巨人号の事件47
それを聞いた崩子はしかし
「そうはおっしゃいますけど、ドクター。縊々子さまは今歌っておられませんよ」
疑問には
「ええ。彼女はもうその声を出すことはない。なぜならば、すでにその魔能を売却して手放したからです」
そのことばに、
若い歌手は
「ええ、そうよ!売ったわよ!」
さけんだ。
「この呪われた雑音さえ無ければ、あたしはもっと歌手として成功できる!邪魔な能力を欲しいと言われたから、売っただけじゃない!なに?それを今さら悪いというの!?まさか、あの声を使ってこんなバカなことをするだなんて思っていなかった!……せっかく、あの呪われた声がなくなって気持ちよくステージを勤め上げることができたっていうのに、なんであたしがこんな目にあわなきゃいけないの?」
さめざめと泣く。
どういうこと?まだよくわからない崩子嬢に
「船内放送です。われわれには聞こえませんが、おそらく先程からずっと、スピーカーを通して船内中に鳴り響いているのです。魔能自体は手放しても、きみはこの声を聞き取ることができているのだろう?いったいなにを歌っているんだね?」
「歌なんていうほどのものはなにもない。ただずっと、がなっているのよ!
『狂え!狂え!暴れろ!暴れろ!眼の前にあるすべてを壊せ!滅ぼせ……!』」
「うぅぅぅぅぅう……ちょっと、リー!強すぎる!あたしまで凍らせる気!?」
オークション会場は、冷却能力者の力で氷の世界と化していた。まるで冷凍庫内のような冷気の奔流に、ロイドがふるえる。

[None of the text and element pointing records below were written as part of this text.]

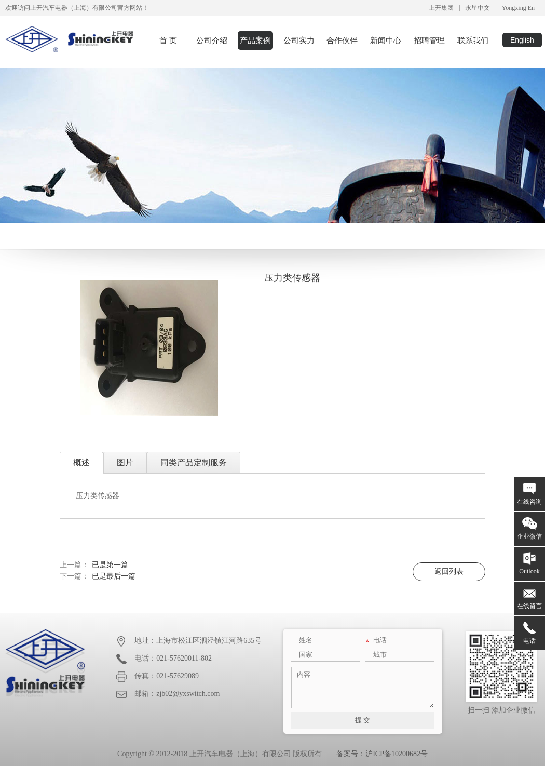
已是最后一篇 (113, 576)
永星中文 (477, 7)
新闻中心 (385, 40)
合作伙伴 (342, 40)
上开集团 (441, 7)
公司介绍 (211, 40)
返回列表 (449, 571)
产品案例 (255, 40)
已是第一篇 (110, 565)
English (522, 40)
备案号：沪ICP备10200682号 (382, 754)
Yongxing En (518, 7)
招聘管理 (429, 40)
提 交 (362, 720)
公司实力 (299, 40)
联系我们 (472, 40)
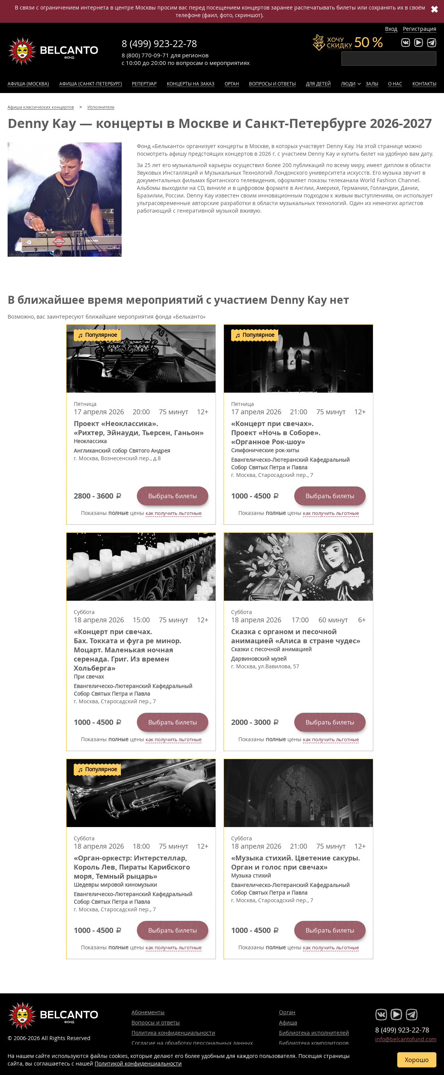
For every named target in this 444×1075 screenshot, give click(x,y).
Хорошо (417, 1060)
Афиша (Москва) (28, 84)
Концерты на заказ (190, 84)
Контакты (424, 84)
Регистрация (419, 28)
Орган (232, 84)
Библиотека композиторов (314, 1043)
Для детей (318, 84)
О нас (395, 84)
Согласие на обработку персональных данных (192, 1043)
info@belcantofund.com (405, 1039)
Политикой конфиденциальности (138, 1063)
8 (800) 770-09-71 (145, 55)
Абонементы (148, 1012)
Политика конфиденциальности (173, 1032)
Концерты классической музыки (53, 51)
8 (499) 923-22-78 (159, 43)
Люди (348, 84)
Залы (372, 84)
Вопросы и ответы (272, 84)
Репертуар (144, 84)
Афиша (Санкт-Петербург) (90, 84)
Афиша (288, 1022)
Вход (391, 28)
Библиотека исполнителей (314, 1032)
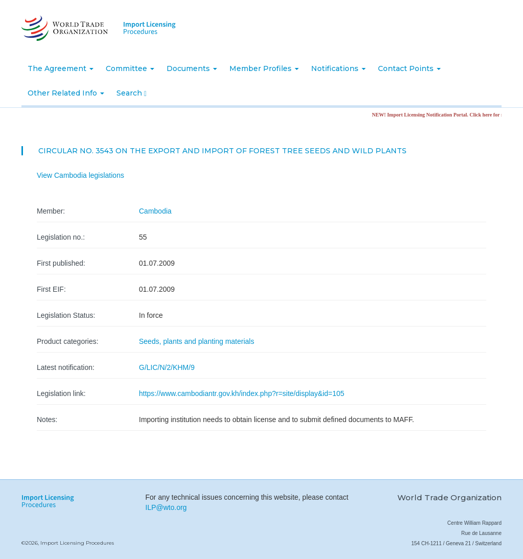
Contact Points (409, 68)
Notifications (338, 68)
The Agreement (60, 68)
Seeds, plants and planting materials (196, 341)
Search (131, 93)
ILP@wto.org (166, 507)
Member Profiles (264, 68)
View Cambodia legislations (80, 175)
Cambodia (155, 211)
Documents (192, 68)
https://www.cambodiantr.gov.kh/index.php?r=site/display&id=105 (241, 393)
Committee (130, 68)
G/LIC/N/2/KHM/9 (167, 367)
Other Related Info (66, 93)
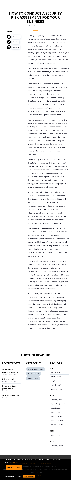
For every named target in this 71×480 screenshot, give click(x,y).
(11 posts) (56, 376)
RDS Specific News (33, 373)
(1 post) (56, 400)
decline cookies (29, 476)
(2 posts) (56, 408)
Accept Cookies (14, 467)
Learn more (15, 462)
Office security (8, 379)
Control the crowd (10, 395)
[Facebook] (14, 37)
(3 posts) (56, 416)
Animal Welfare (33, 378)
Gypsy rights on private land (9, 387)
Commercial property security (10, 370)
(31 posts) (57, 389)
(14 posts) (56, 372)
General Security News (35, 369)
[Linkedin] (14, 47)
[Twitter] (14, 42)
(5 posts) (56, 381)
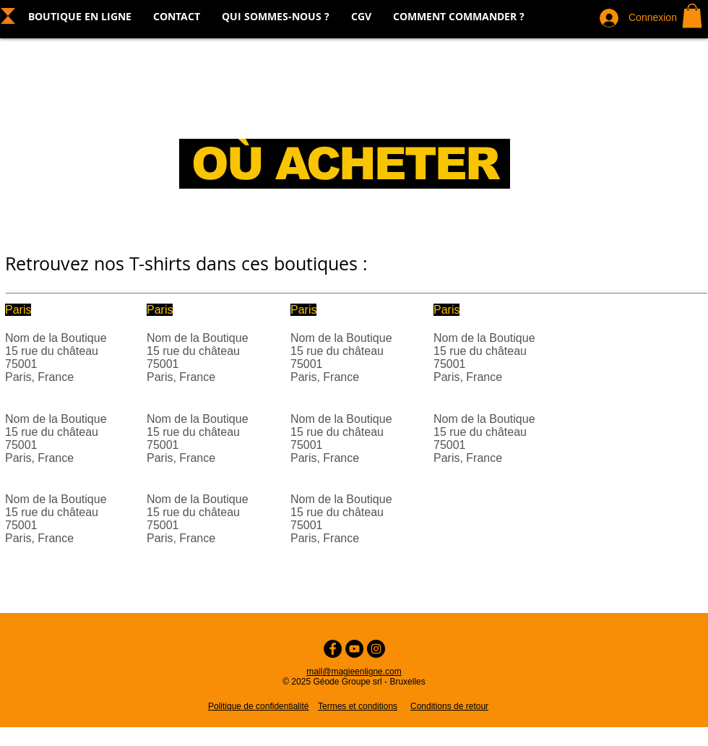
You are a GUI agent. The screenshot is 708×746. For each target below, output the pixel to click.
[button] (692, 15)
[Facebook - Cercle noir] (333, 649)
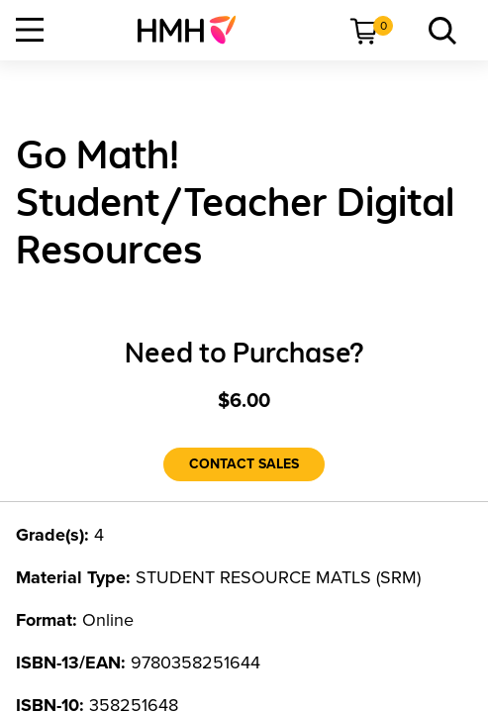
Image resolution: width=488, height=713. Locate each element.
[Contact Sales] (244, 464)
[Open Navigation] (30, 30)
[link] (194, 29)
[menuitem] (194, 29)
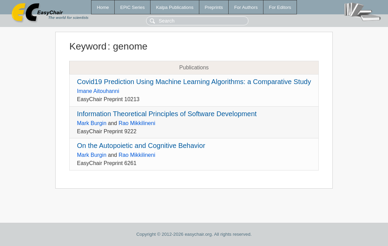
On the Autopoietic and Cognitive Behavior (141, 145)
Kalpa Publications (174, 7)
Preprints (214, 7)
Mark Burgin (91, 123)
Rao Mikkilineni (136, 123)
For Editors (280, 7)
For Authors (246, 7)
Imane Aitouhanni (98, 91)
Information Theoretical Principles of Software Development (167, 114)
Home (103, 7)
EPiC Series (132, 7)
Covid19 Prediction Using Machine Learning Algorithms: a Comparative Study (194, 81)
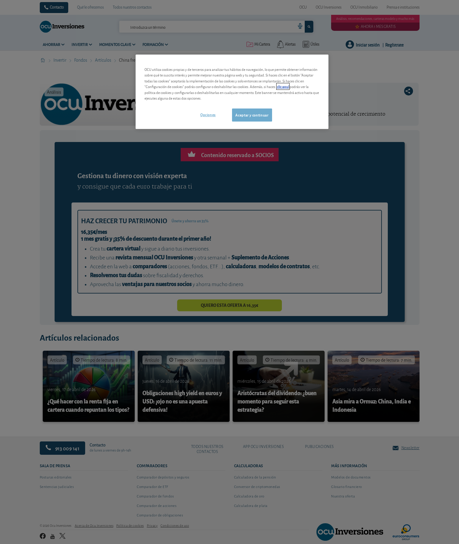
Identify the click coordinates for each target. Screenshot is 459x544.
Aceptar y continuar (251, 115)
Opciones (208, 114)
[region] (232, 92)
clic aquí (283, 86)
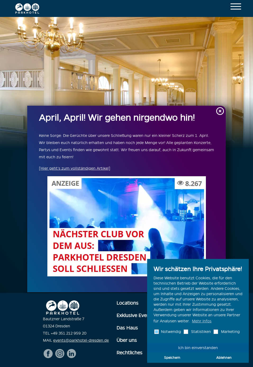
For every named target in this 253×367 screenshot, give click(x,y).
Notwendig (170, 331)
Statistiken (200, 331)
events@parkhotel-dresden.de (81, 339)
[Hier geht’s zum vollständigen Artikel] (74, 168)
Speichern (172, 357)
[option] (126, 82)
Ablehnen (224, 357)
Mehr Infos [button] (201, 321)
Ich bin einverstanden (198, 347)
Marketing (230, 331)
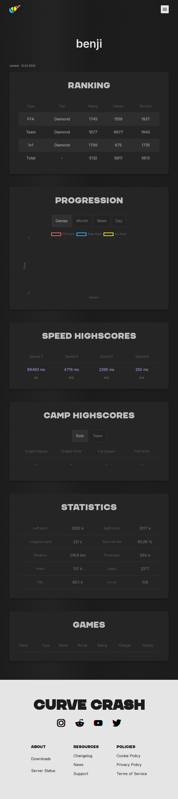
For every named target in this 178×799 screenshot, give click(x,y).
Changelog (82, 756)
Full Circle (141, 451)
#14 (142, 378)
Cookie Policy (128, 756)
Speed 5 (106, 356)
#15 (71, 378)
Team (97, 435)
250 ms (142, 369)
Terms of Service (132, 774)
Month (82, 220)
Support (80, 774)
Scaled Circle (71, 451)
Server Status (43, 771)
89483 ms (36, 369)
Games (62, 220)
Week (102, 220)
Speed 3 (36, 356)
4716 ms (71, 369)
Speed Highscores (89, 336)
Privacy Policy (129, 765)
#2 (36, 378)
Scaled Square (36, 451)
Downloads (41, 759)
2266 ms (106, 369)
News (78, 765)
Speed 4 (71, 356)
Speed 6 (142, 356)
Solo (80, 435)
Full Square (106, 451)
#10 (106, 378)
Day (118, 220)
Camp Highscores (89, 416)
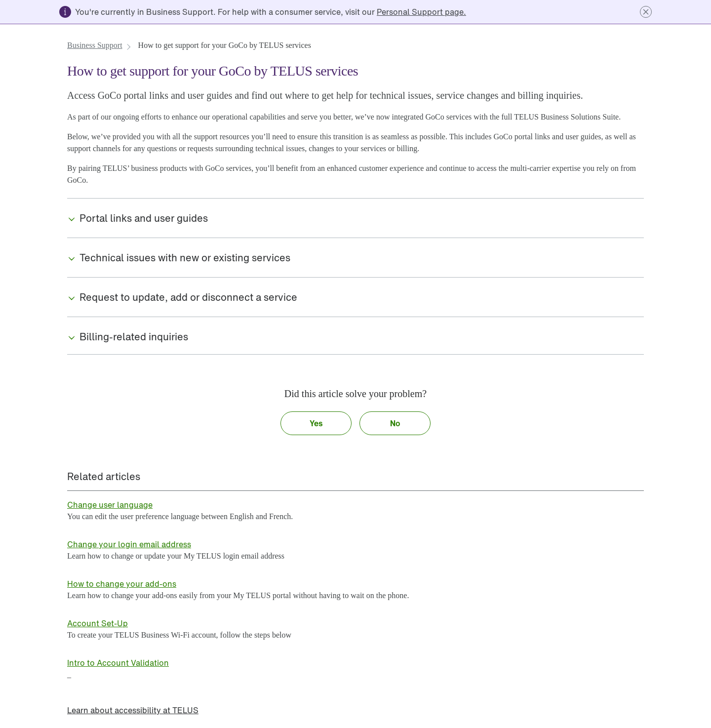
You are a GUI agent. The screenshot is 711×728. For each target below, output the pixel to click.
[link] (421, 12)
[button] (646, 12)
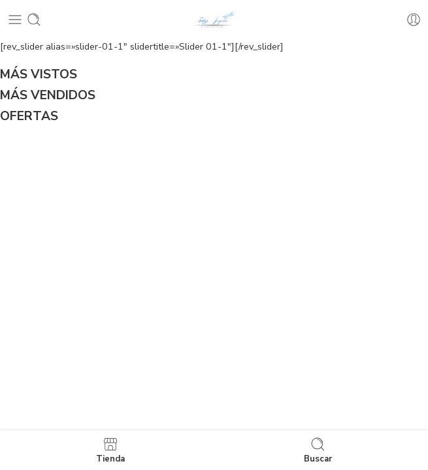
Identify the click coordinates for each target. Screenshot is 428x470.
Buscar (318, 450)
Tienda (110, 450)
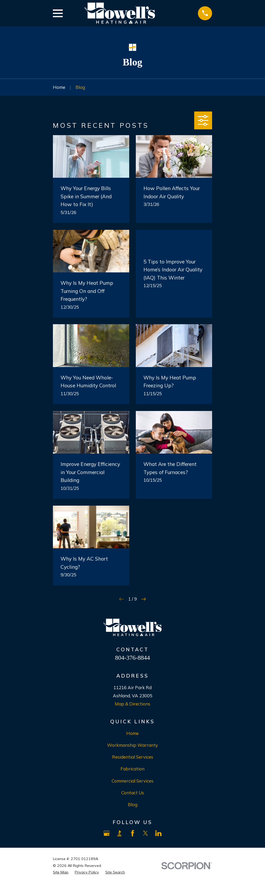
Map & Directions (132, 704)
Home (132, 733)
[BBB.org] (119, 833)
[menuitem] (60, 872)
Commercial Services (132, 781)
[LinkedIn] (158, 833)
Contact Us (132, 792)
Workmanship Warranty (132, 745)
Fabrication (132, 768)
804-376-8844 (132, 657)
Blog (132, 804)
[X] (145, 833)
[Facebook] (132, 833)
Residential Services (132, 757)
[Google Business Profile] (106, 833)
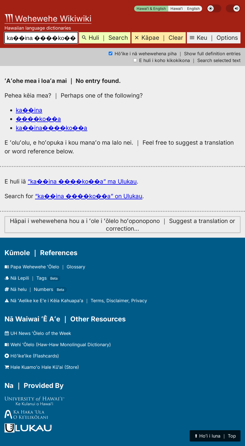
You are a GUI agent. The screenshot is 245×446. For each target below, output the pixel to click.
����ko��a (38, 118)
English (193, 8)
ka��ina (29, 110)
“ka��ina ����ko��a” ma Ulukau (82, 181)
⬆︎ (215, 436)
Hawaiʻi (176, 8)
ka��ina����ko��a (51, 127)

「……しかたないだろう。こいつが予想以上に暴れるものだから、出力を上げたんだ」
こたえる相棒の吐く息は白い。
目の前にはトレント……巨大な樹木のばけものが固まっている。動かないでいると、まるっきりただの凍りついた巨木だ。
(どうも不自然に気が立っていたな。もしかして、なにかの作用か?)
リーはすぐれた能力者らしく、魔獣の異常を感じ取っていた。
「生きてるんでしょうね?生きたのを運ぶのが、依頼主の条件なんだから」
「……急速冷凍させたから大丈夫だろう。細胞を傷つけにくい」
気づいていない相棒には、あえて言うまい。ただ、問いにのみ答えた。
そんなふたりの刺客を見て
(まさか、トレントを一瞬で凍らせるとは……)
自らも凍りつきつつあるガンクルージョがうめく。
そんな魔比亜のボスを放置して
「ほら、とっとと飲みこめ」
うながすリーに、
ロイドは
「……容積はともかく、冷たいのが嫌なのよね。お腹こわしそうな気がする」
ぼやきつつも
――すうっ。
巨大な植物体を一飲に、胃袋の中へと収納した。